Artikel 1:
Niettegenstaande de artikelen III-130 i en III-265 i van de Grondwet, de andere bepalingen van de Grondwet, de uit hoofde daarvan vastgestelde maatregelen en de internationale overeenkomsten die door de Unie of door de Unie en haar lidstaten met één of meer derde landen zijn gesloten, heeft het Verenigd Koninkrijk het recht aan zijn grenzen met andere lidstaten ten aanzien van personen die het Verenigd Koninkrijk wensen binnen te komen de controles te verrichten die het nodig acht om:
-
a)het recht op binnenkomst in het Verenigd Koninkrijk te verifiëren van burgers van lidstaten en hun gezinsleden die bij het recht van de Unie verleende rechten uitoefenen, alsmede van burgers van andere staten aan wie dergelijke rechten zijn toegekend bij een overeenkomst waardoor het Verenigd Koninkrijk gebonden is, en
-
b)te bepalen of aan andere personen al dan niet toelating wordt verleend om het Verenigd Koninkrijk binnen te komen.
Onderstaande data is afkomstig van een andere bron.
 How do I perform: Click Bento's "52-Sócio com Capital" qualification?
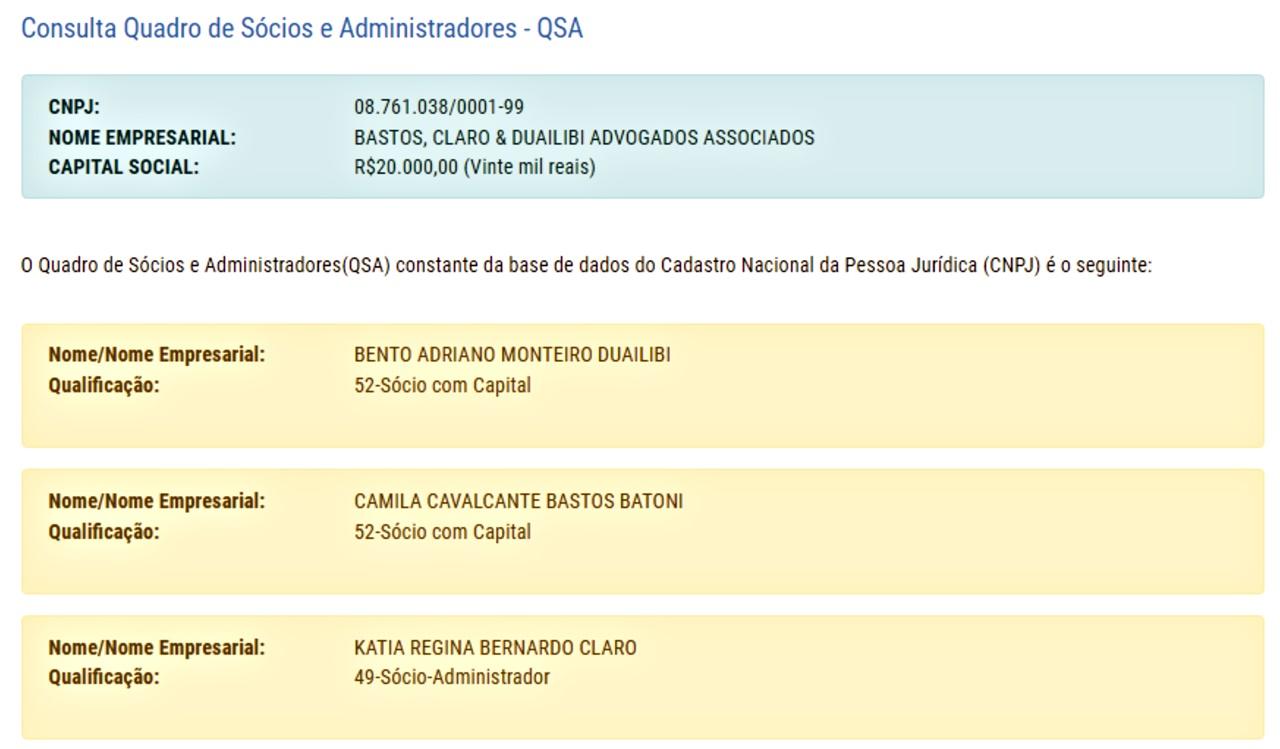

Niets in de artikelen III-130 en III-265 van de Grondwet, in een andere bepaling van de Grondwet of in een uit hoofde daarvan vastgestelde maatregel doet afbreuk aan het recht van het Verenigd Koninkrijk om dergelijke controles in te voeren of uit te oefenen. Onder het Verenigd Koninkrijk worden in dit artikel ook de grondgebieden verstaan waarvan de externe betrekkingen onder de verantwoordelijkheid van het Verenigd Koninkrijk vallen.